Texto em estudo:
************
O vírus está na porta. Só espera o momento para poder entrar.
Tiago Lacerda, brilhantemente, aventura-se em um texto ao mesmo tempo denso e belo, neste caminho da pós pandemia.
A história começa na manhã do dia 16 de abril de 1940; o doutor Bernard Riex sai do seu consultório e tropeça num rato morto. Este e o primeiro sinal de uma epidemia, uma peste que toma conta de toda a cidade de Orão, na Argélia.
Assim inicia-se o romance A Peste, de Albert Camus, prêmio Nobel de Literatura, relatando a quarentena dos habitantes da cidade. Num território irrespirável, onde seus habitantes são jogados a estados de sofrimento e loucura mas, também, de compaixão e até solidariedade. Em determinado momento as mortes começam a diminuir. Fechara-se um ciclo. As portas da cidade abrem-se. As famílias, até então separadas, começam a se reunir. Acabou. A praga durou 10 meses.
Esse livro estonteante é uma clara e direta critica de Camus ao nazismo e à ocupação militar alemã que humilhou e subjugou os franceses.
Camus participou da Resistência.
Escrito ao longo da guerra, com a expectativa de que a aflição passasse um dia, A Peste é lembrança de que o pior sofrimento um dia acaba e que noites escuras não são eternas. O romance é um grito contra qualquer forma de opressão humana.
************
Dados fornecidos:
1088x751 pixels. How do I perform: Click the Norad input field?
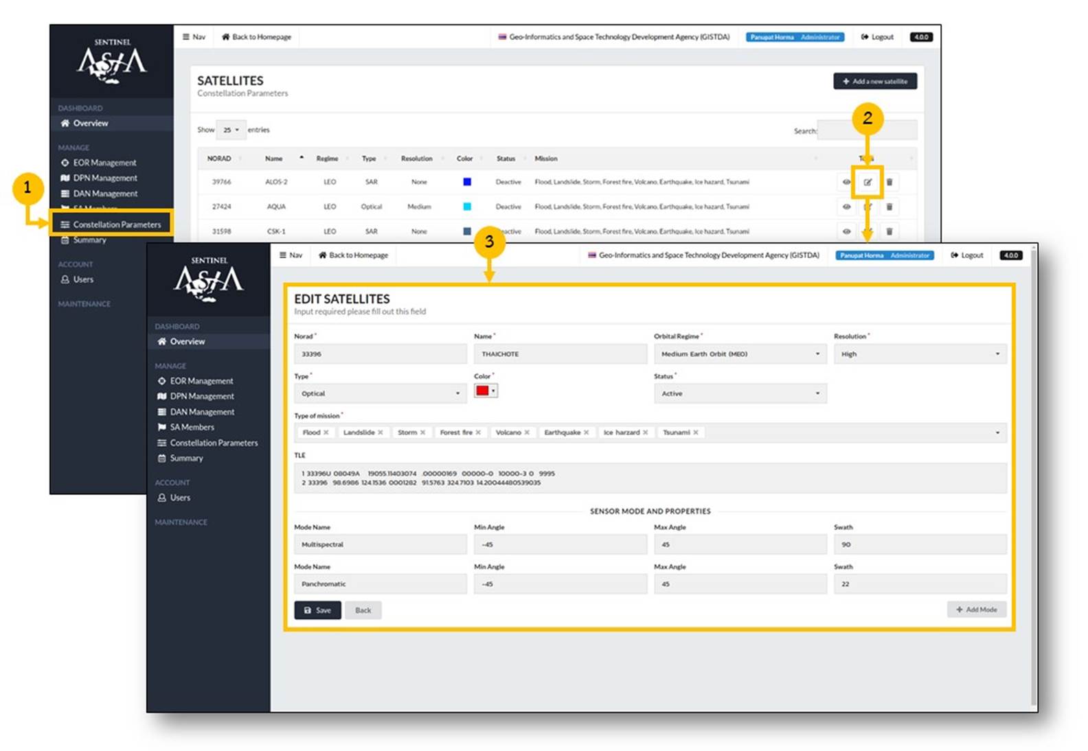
************
Enunciado: Transcreva, sem alterar nada, o trecho do texto sobre A Peste que começa nas palavras "Esse livro estonteante" e vai até "participou da Resistência.", incluindo essas palavras.

Exercício resolvido:
Esse livro estonteante é uma clara e direta critica de Camus ao nazismo e à ocupação militar alemã que humilhou e subjugou os franceses.
Camus participou da Resistência.